Handle Attachments

PDF documents can contain attachments, from time to time named embedded file as well.

Retrieve Attachments

Attachments have a name, but it might not be unique. For this reason, the value of reader.attachments["attachment_name"] is a list.

You can extract all attachments like this:

from pypdf import PdfReader

reader = PdfReader("example.pdf")

for name, content_list in reader.attachments.items():
    for i, content in enumerate(content_list):
        with open(f"{name}-{i}", "wb") as fp:
            fp.write(content)

Alternatively, you can retrieve them in an object-oriented fashion if you need further details for these files:

from pypdf import PdfReader

reader = PdfReader("example.pdf")

for attachment in reader.attachment_list:
    print(attachment.name, attachment.alternative_name, attachment.content)

Add Attachments

To add a new attachment, use the following code:

from pypdf import PdfWriter

writer = PdfWriter(clone_from="example.pdf")
writer.add_attachment(filename="test.txt", data=b"Hello World!")
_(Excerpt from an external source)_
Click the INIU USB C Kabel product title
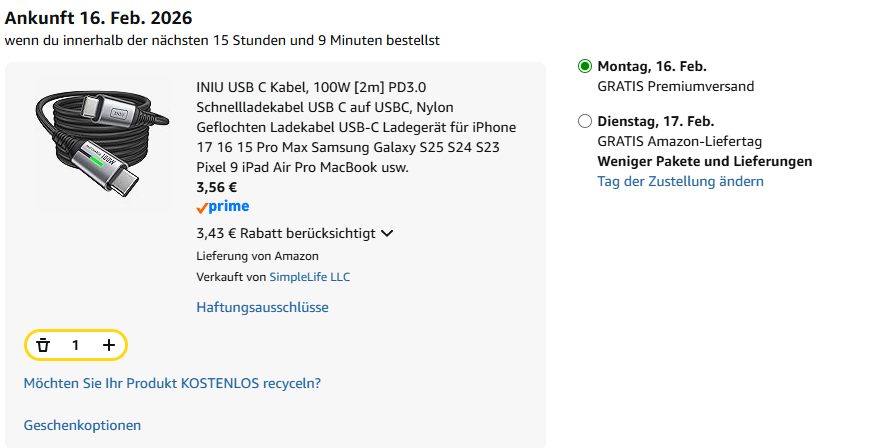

As you can see, the basic attachment properties are its name and content. If you want to modify further properties of it, the returned object provides corresponding setters:

import datetime
import hashlib

from pypdf import PdfWriter
from pypdf.generic import create_string_object, ByteStringObject, NameObject, NumberObject


writer = PdfWriter(clone_from="example.pdf")
embedded_file = writer.add_attachment(filename="test.txt", data=b"Hello World!")
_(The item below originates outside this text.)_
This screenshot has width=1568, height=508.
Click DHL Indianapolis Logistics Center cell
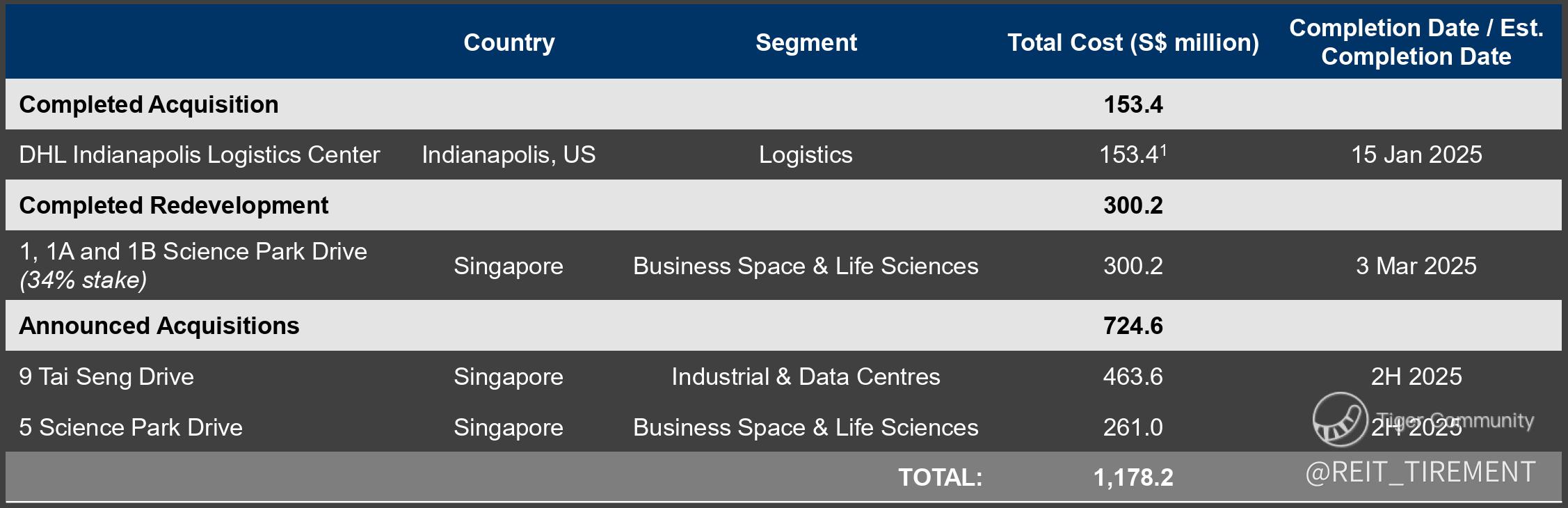click(x=199, y=154)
embedded_file.size = NumberObject(len(b"Hello World!"))
embedded_file.alternative_name = create_string_object("test1.txt")
embedded_file.description = create_string_object("My test file")
embedded_file.subtype = NameObject("/text/plain")
embedded_file.checksum = ByteStringObject(hashlib.md5(b"Hello World!").digest())
embedded_file.modification_date = datetime.datetime.now(tz=datetime.timezone.utc)
# embedded_file.content = "My new content."

embedded_file.write("output.pdf")

The same functionality is available if you iterate over the attachments of a writer using writer.attachment_list.